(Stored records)
# # #
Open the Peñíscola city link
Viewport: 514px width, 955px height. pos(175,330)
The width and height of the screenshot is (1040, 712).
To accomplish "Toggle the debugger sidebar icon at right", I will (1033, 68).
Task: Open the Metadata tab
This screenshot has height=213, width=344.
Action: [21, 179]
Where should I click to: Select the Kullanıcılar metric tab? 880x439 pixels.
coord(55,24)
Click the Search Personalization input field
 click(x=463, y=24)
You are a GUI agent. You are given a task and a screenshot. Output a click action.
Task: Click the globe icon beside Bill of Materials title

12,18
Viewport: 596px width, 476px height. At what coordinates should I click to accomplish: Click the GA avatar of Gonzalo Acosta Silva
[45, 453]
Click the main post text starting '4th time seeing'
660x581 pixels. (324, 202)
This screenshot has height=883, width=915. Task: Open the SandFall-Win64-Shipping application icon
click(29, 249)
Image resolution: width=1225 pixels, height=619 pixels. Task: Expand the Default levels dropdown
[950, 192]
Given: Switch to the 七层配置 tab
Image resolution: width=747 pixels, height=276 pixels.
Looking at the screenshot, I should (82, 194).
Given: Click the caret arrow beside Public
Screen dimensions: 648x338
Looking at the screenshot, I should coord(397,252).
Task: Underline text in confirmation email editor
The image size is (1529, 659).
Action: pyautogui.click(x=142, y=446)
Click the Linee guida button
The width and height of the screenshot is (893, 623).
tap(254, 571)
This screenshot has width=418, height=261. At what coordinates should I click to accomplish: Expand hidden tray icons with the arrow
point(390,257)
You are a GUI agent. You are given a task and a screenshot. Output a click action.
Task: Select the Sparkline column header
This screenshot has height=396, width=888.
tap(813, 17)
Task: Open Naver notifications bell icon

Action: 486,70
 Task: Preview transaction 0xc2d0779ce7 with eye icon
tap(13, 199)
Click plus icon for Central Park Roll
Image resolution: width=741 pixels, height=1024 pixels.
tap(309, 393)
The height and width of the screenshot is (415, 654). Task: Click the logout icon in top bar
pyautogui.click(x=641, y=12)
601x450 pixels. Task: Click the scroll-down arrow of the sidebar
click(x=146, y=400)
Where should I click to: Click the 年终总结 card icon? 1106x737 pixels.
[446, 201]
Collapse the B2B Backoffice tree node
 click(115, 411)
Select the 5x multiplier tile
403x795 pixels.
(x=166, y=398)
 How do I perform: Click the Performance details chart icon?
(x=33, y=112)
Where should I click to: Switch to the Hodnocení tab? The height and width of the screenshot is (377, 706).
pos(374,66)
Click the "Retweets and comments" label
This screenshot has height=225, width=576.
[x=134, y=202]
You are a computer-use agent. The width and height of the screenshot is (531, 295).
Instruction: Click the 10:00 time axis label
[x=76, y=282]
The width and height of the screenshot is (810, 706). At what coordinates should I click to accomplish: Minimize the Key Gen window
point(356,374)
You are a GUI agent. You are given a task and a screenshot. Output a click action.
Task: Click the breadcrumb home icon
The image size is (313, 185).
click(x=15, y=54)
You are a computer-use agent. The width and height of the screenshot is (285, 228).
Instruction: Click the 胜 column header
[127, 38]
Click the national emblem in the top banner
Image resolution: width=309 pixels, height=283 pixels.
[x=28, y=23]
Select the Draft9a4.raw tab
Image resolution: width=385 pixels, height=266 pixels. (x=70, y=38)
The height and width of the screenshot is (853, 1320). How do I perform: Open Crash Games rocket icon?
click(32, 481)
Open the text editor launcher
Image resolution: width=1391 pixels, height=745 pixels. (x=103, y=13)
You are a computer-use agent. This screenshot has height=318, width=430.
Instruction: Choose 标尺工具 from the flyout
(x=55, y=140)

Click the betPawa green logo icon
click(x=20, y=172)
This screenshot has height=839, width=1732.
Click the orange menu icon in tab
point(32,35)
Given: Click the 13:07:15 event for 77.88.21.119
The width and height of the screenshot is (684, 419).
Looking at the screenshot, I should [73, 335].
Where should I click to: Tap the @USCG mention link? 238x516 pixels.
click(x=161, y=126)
# # #
__Activity__
An exact reproduction of all the entries, complete to the last line, is needed.

__Solution to the problem__
Open the Peñíscola city link
Viewport: 514px width, 955px height. pos(175,330)
The width and height of the screenshot is (1040, 712).
To accomplish "Toggle the debugger sidebar icon at right", I will (1033, 68).
Task: Open the Metadata tab
This screenshot has height=213, width=344.
Action: [21, 179]
Where should I click to: Select the Kullanıcılar metric tab? 880x439 pixels.
coord(55,24)
Click the Search Personalization input field
 click(x=463, y=24)
You are a GUI agent. You are given a task and a screenshot. Output a click action.
Task: Click the globe icon beside Bill of Materials title

12,18
Viewport: 596px width, 476px height. At what coordinates should I click to accomplish: Click the GA avatar of Gonzalo Acosta Silva
[45, 453]
Click the main post text starting '4th time seeing'
660x581 pixels. (324, 202)
This screenshot has height=883, width=915. Task: Open the SandFall-Win64-Shipping application icon
click(29, 249)
Image resolution: width=1225 pixels, height=619 pixels. Task: Expand the Default levels dropdown
[950, 192]
Given: Switch to the 七层配置 tab
Image resolution: width=747 pixels, height=276 pixels.
Looking at the screenshot, I should (82, 194).
Given: Click the caret arrow beside Public
Screen dimensions: 648x338
Looking at the screenshot, I should coord(397,252).
Task: Underline text in confirmation email editor
The image size is (1529, 659).
Action: pyautogui.click(x=142, y=446)
Click the Linee guida button
The width and height of the screenshot is (893, 623).
tap(254, 571)
This screenshot has width=418, height=261. At what coordinates should I click to accomplish: Expand hidden tray icons with the arrow
point(390,257)
You are a GUI agent. You are given a task and a screenshot. Output a click action.
Task: Select the Sparkline column header
This screenshot has height=396, width=888.
tap(813, 17)
Task: Open Naver notifications bell icon

Action: 486,70
 Task: Preview transaction 0xc2d0779ce7 with eye icon
tap(13, 199)
Click plus icon for Central Park Roll
Image resolution: width=741 pixels, height=1024 pixels.
tap(309, 393)
The height and width of the screenshot is (415, 654). Task: Click the logout icon in top bar
pyautogui.click(x=641, y=12)
601x450 pixels. Task: Click the scroll-down arrow of the sidebar
click(x=146, y=400)
Where should I click to: Click the 年终总结 card icon? 1106x737 pixels.
[446, 201]
Collapse the B2B Backoffice tree node
 click(115, 411)
Select the 5x multiplier tile
403x795 pixels.
(x=166, y=398)
 How do I perform: Click the Performance details chart icon?
(x=33, y=112)
Where should I click to: Switch to the Hodnocení tab? The height and width of the screenshot is (377, 706).
pos(374,66)
Click the "Retweets and comments" label
This screenshot has height=225, width=576.
[x=134, y=202]
You are a computer-use agent. The width and height of the screenshot is (531, 295).
Instruction: Click the 10:00 time axis label
[x=76, y=282]
The width and height of the screenshot is (810, 706). At what coordinates should I click to accomplish: Minimize the Key Gen window
point(356,374)
You are a GUI agent. You are given a task and a screenshot. Output a click action.
Task: Click the breadcrumb home icon
The image size is (313, 185).
click(x=15, y=54)
You are a computer-use agent. The width and height of the screenshot is (285, 228).
Instruction: Click the 胜 column header
[127, 38]
Click the national emblem in the top banner
Image resolution: width=309 pixels, height=283 pixels.
[x=28, y=23]
Select the Draft9a4.raw tab
Image resolution: width=385 pixels, height=266 pixels. (x=70, y=38)
The height and width of the screenshot is (853, 1320). How do I perform: Open Crash Games rocket icon?
click(32, 481)
Open the text editor launcher
Image resolution: width=1391 pixels, height=745 pixels. (x=103, y=13)
You are a computer-use agent. This screenshot has height=318, width=430.
Instruction: Choose 标尺工具 from the flyout
(x=55, y=140)

Click the betPawa green logo icon
click(x=20, y=172)
This screenshot has height=839, width=1732.
Click the orange menu icon in tab
point(32,35)
Given: Click the 13:07:15 event for 77.88.21.119
The width and height of the screenshot is (684, 419).
Looking at the screenshot, I should [73, 335].
Where should I click to: Tap the @USCG mention link? 238x516 pixels.
click(x=161, y=126)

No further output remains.